You can also use dMRI-RCNN directly via Docker. Both a CPU and GPU version of the project are available.

CPU

To use dMRI-RCNN with the CPU only, use:

sudo docker run -v /absolute/path/to/my/data/directory:/data -it -t mlyon93/dmri-rcnn-cpu:latest

GPU

To use dMRI-RCNN with the GPU, first ensure the appropriate NVIDIA prerequisites have been installed. Then use:

sudo docker run --gpus all -v /absolute/path/to/my/data/directory:/data -it -t mlyon93/dmri-rcnn-gpu:latest

Spherical Harmonic Baseline

To run the Spherical Harmonic baseline model used in the paper, first ensure dipy is installed.
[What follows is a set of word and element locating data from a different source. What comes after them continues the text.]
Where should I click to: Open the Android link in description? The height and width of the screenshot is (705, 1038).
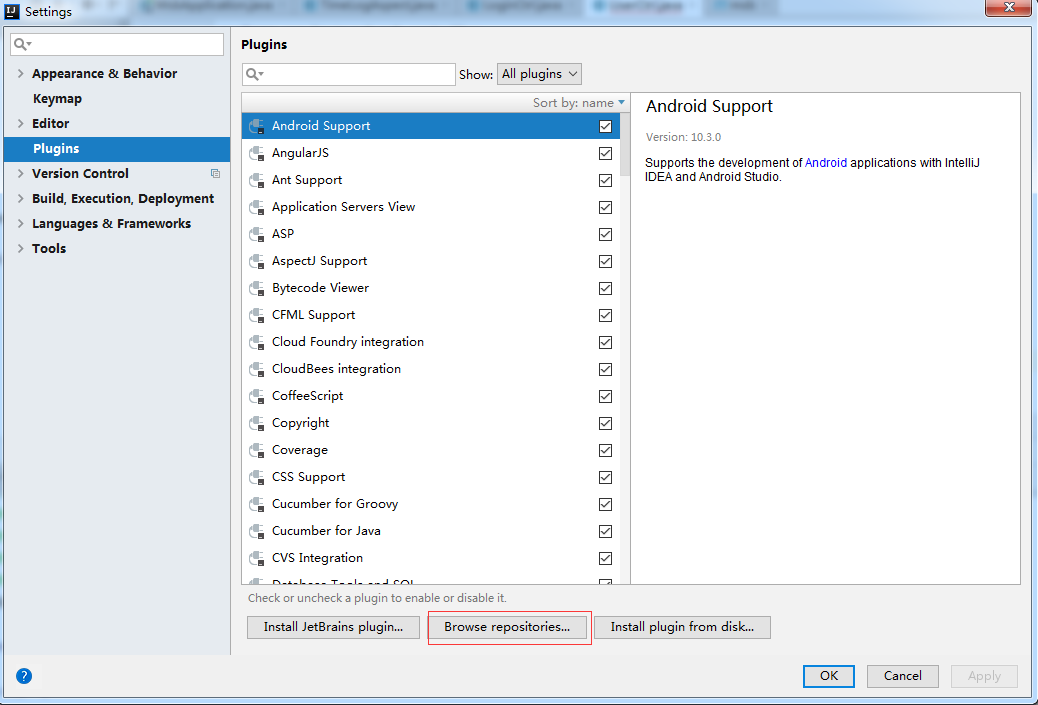point(825,162)
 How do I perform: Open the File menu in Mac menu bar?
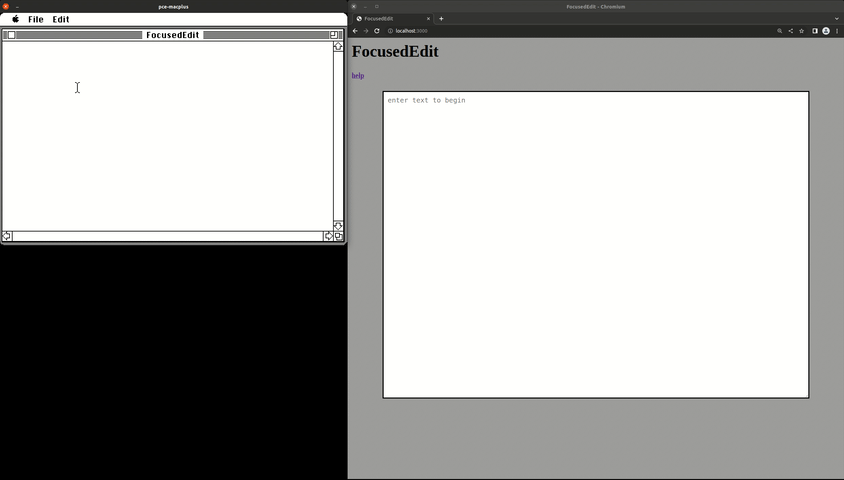pyautogui.click(x=36, y=19)
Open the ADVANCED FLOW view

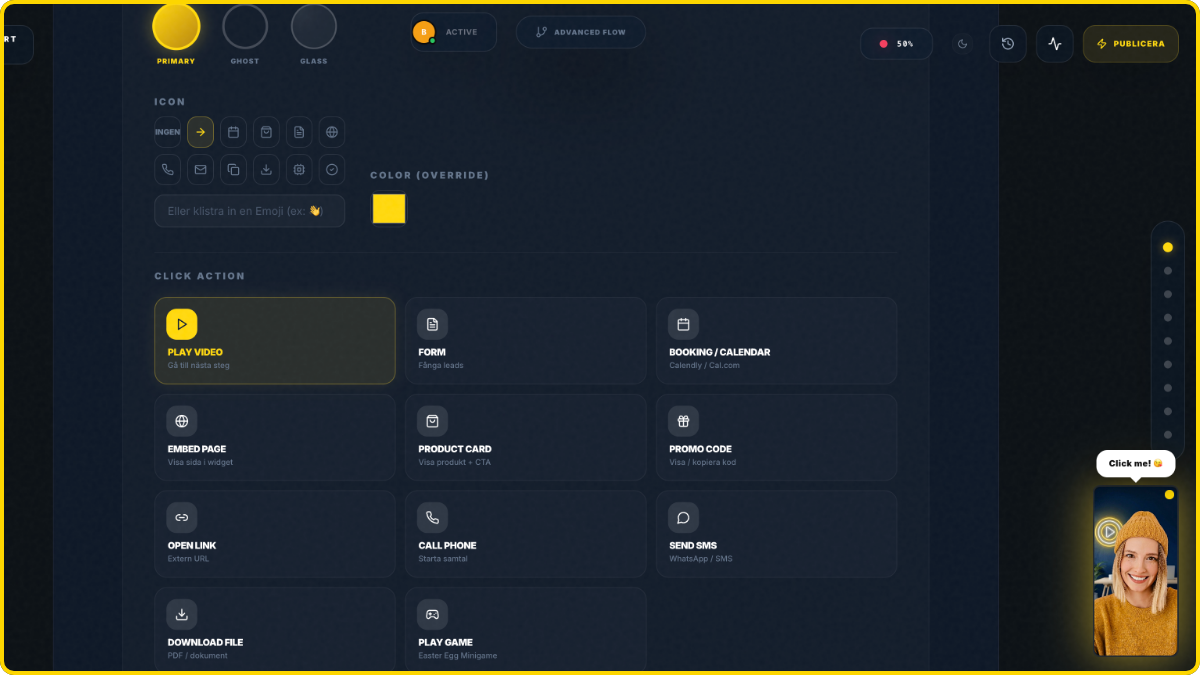(580, 32)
You can install dipy directly via pip or by installing this project using the following prompt.

pip install dmri-rcnn[sh]

Command-line

Bring up the following help message via dmri_sh_baseline.py -h:

usage: dMRI Spherical Harmonic Baseline Inference [-h] -dmri_in DMRI_IN -bvec_in BVEC_IN -bvec_out BVEC_OUT -dmri_out DMRI_OUT -s SHELL

optional arguments:
  -h, --help            show this help message and exit
  -dmri_in DMRI_IN      Context dMRI NIfTI volume. Must be single-shell and contain q_in 3D volumes
  -bvec_in BVEC_IN      Context b-vector text file. Whitespace delimited with 3 rows and q_in columns
  -bvec_out BVEC_OUT    Target b-vector text file. Whitespace delimited with 3 rows and q_out columns
  -dmri_out DMRI_OUT    Inferred dMRI NIfTI volume. This will contain q_out inferred volumes.
  -s SHELL, --shell SHELL
                        Shell to perform inference on. Must be same shell as context/target dMRI and b-vecs

Example

The following example performs b = 1000 spherical harmonic inference.

dmri_sh_baseline.py -dmri_in context_dmri.nii.gz -bvec_in context_bvecs -bvec_out target_bvecs -dmri_out inferred_dmri.nii.gz -s 1000

The use or inspect the spherical harmonic model, the code can be found within dmri_rcnn.core.processing.sph_harmonic.